_Tugas Kerja A_
Cetak bagian kutipan tentang seragam relawan Ganjar, seluruhnya mulai dari "Barangkali, meski belum" terus sampai "tegas seragam kampanyenya.".

_Kutipan Teks_
/---

Kanal

Multi-Interpretasi Seragam Relawan Ganjar

Kalau, misalnya, relawan Ganjar memaknai—katakan—‘’seragam tahanan Yahudi” itu sebagai simbol kaum tertindas (the oppressed), bukankah setiap agama pun meminta penganutnya membela dan memerdekakan kaum tertindas? Alih-alih hanya menjadikan ritual-ritual agama sebagai tujuan, ikrar Muslim bahwa tiada Tuhan selain Allah berarti ikrar bahwa setiap penindasan harus dihancurkan, karena penindasan adalah bentuk pengingkaran terhadap kekuasaan Allah.

Oleh: Darmawan Sepriyossa

Mungkin anda suka

Barangkali, meski belum mendeklarasikan siapa calon wakilnya, Ganjar Pranowo adalah calon presiden yang  paling siap menyongsong kontestasi Pilpres 2024 mendatang. Setidaknya, Ganjar adalah calon presiden pertama dari tiga tokoh yang sering disebut-sebut sebagai bakal kontestan Pilpres 2024, yang telah memilih dengan tegas seragam kampanyenya.

Seragam tersebut adalah kemeja bermotif garis-garis hitam putih vertikal. Konon, kata Ganjar saat mengenalkan seragam itu kepada para pendukungnya, Rabu (19/7/2023) lalu, ide motif seragam tersebut datang dari Presiden Joko Widodo. “Saya bukan orang abu-abu,”kata Ganjar pada acara yang bertajuk “Silaturahmi 1 Muharam 1445H-Relawan Ganjar Pranowo” di Wisma Serbaguna Senayan, Jakarta, tersebut. Itulah tampaknya filosofi dari motif dan warna yang dipilihnya itu.

Ganjar mengurai lebih rinci filosofi tersebut saat menyampaikan sambutan untuk dukungan para simpul massa pendukungnya itu. Menurut Ganjar, motif tersebut merepresentasikan ketegasan sikap yang–dalam istilahnya–menjauhi sikap “abu-abu”. Tidak hanya itu, garis yang vertikal pun menunjukkan sikap tegak lurus khususnya untuk para relawan. Vertikal adalah simbol keteguhan sikap untuk satu dukungan terhadap satu kandidat pada Pilpres 2024, yaitu Ganjar sendiri.

\---

_Data Tersedia_
/---

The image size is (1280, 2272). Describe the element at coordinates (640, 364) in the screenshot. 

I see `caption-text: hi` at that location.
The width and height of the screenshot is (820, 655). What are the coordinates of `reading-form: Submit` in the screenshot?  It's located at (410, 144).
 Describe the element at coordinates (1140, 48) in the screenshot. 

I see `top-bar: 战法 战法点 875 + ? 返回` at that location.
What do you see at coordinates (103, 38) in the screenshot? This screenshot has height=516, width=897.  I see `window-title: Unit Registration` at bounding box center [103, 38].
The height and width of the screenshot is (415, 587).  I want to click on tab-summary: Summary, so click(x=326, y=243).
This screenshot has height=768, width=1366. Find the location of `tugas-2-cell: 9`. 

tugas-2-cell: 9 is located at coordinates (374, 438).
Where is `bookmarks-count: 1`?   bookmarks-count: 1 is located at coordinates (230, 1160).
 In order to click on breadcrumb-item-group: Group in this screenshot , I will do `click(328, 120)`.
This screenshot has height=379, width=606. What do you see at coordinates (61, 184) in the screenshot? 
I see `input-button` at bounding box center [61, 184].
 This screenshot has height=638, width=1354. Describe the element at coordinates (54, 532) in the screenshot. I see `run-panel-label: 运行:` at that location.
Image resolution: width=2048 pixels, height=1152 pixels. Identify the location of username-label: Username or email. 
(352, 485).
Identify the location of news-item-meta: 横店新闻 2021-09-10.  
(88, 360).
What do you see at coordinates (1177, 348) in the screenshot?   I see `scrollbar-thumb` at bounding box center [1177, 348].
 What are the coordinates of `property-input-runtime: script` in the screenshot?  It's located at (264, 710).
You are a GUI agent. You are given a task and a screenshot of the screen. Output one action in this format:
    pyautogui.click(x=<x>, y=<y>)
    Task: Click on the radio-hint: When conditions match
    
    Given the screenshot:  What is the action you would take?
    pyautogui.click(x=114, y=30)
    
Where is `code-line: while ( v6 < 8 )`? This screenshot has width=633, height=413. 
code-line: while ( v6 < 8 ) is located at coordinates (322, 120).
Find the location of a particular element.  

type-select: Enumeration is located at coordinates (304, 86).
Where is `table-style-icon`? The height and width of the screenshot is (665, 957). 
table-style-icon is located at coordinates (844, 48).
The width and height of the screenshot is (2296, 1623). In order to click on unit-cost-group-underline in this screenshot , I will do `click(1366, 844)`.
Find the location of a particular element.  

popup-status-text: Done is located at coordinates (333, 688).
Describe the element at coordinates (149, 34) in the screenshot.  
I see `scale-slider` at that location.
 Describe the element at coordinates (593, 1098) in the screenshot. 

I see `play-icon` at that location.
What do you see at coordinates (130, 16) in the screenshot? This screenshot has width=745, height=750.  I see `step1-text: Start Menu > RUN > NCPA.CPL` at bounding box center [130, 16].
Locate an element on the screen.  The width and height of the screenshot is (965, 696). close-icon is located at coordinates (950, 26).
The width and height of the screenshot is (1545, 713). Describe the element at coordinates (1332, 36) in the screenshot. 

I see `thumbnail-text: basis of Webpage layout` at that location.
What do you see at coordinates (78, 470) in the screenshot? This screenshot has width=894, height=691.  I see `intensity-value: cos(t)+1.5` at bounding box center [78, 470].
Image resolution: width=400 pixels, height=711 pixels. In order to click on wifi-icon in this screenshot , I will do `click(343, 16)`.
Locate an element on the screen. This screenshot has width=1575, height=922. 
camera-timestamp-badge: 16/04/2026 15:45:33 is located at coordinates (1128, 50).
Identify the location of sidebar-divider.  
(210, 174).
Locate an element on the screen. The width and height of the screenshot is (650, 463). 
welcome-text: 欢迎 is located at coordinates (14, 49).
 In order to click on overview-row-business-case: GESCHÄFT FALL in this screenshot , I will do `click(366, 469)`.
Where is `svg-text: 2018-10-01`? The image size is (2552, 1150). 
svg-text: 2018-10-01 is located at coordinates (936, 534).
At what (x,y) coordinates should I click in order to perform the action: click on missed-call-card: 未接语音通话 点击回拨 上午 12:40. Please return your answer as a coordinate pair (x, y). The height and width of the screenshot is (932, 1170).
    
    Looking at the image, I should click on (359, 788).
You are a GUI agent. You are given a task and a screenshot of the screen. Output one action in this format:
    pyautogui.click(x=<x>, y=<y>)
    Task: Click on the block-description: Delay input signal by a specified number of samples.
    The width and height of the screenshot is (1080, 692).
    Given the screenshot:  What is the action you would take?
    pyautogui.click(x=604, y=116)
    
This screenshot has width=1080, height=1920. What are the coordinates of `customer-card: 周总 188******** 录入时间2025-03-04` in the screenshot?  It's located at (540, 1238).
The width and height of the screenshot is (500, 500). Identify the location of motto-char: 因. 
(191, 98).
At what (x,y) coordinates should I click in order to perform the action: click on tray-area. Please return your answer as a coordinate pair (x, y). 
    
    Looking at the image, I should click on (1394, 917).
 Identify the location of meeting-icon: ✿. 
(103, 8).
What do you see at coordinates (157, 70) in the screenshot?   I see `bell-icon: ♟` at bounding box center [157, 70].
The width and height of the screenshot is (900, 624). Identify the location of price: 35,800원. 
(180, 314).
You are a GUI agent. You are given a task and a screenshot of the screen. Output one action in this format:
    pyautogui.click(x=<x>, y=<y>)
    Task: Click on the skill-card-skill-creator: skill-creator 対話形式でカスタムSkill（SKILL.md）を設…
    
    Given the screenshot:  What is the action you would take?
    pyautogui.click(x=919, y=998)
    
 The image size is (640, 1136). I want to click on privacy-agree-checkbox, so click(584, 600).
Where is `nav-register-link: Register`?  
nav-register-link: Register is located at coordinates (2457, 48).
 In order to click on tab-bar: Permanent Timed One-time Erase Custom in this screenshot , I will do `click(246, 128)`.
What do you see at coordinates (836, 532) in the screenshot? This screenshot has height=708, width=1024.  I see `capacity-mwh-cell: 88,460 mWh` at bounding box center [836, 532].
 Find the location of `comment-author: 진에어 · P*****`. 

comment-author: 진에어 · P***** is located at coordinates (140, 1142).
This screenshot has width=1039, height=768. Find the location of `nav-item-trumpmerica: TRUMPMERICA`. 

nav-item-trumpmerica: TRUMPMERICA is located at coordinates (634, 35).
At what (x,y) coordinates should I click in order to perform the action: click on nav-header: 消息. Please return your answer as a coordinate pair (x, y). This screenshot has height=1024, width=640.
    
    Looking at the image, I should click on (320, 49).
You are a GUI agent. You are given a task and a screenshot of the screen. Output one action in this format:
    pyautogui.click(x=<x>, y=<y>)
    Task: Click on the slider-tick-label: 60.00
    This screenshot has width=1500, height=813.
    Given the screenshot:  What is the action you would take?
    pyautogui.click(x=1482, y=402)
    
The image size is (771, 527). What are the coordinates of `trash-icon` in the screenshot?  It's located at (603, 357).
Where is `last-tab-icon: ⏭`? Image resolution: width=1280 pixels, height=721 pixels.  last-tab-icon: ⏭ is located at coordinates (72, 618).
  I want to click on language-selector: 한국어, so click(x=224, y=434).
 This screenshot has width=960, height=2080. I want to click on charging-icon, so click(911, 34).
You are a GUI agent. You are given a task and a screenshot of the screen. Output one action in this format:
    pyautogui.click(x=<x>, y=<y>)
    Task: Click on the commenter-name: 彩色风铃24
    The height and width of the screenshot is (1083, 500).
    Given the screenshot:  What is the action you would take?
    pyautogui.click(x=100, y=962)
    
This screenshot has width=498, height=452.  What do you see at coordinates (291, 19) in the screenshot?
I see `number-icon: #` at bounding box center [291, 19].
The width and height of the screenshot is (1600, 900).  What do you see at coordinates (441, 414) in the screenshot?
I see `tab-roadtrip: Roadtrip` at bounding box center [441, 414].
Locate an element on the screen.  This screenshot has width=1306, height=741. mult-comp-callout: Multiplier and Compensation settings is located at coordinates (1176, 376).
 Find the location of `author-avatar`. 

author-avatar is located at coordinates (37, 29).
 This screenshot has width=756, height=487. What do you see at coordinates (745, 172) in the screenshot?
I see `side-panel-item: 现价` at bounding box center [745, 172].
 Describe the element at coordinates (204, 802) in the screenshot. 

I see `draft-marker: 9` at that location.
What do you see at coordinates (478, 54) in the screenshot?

\---

_Tugas Kerja B_
Ubah entri data tersedia, mulai dari baris yang memuat "coordinates (950, 26)." terus sampai baris yang memuat "basis of Webpage" (kedua baris itu ikut), menjadi CSV dua kolom bernama masukan dan keluaran, satu baris per entri. Tempatkan masing-masing isian dalam tanda kutip, dan ganti setiap pergantian baris di dalamnya dengan spasi.

_Jawaban Tertulis A_
Barangkali, meski belum mendeklarasikan siapa calon wakilnya, Ganjar Pranowo adalah calon presiden yang  paling siap menyongsong kontestasi Pilpres 2024 mendatang. Setidaknya, Ganjar adalah calon presiden pertama dari tiga tokoh yang sering disebut-sebut sebagai bakal kontestan Pilpres 2024, yang telah memilih dengan tegas seragam kampanyenya.

_Jawaban Tertulis B_
masukan,keluaran
"Locate an element on the screen.","The width and height of the screenshot is (965, 696). close-icon is located at coordinates (950, 26)."
"The width and height of the screenshot is (1545, 713). Describe the element at coordinates (1332, 36) in the screenshot.","I see `thumbnail-text: basis of Webpage layout` at that location."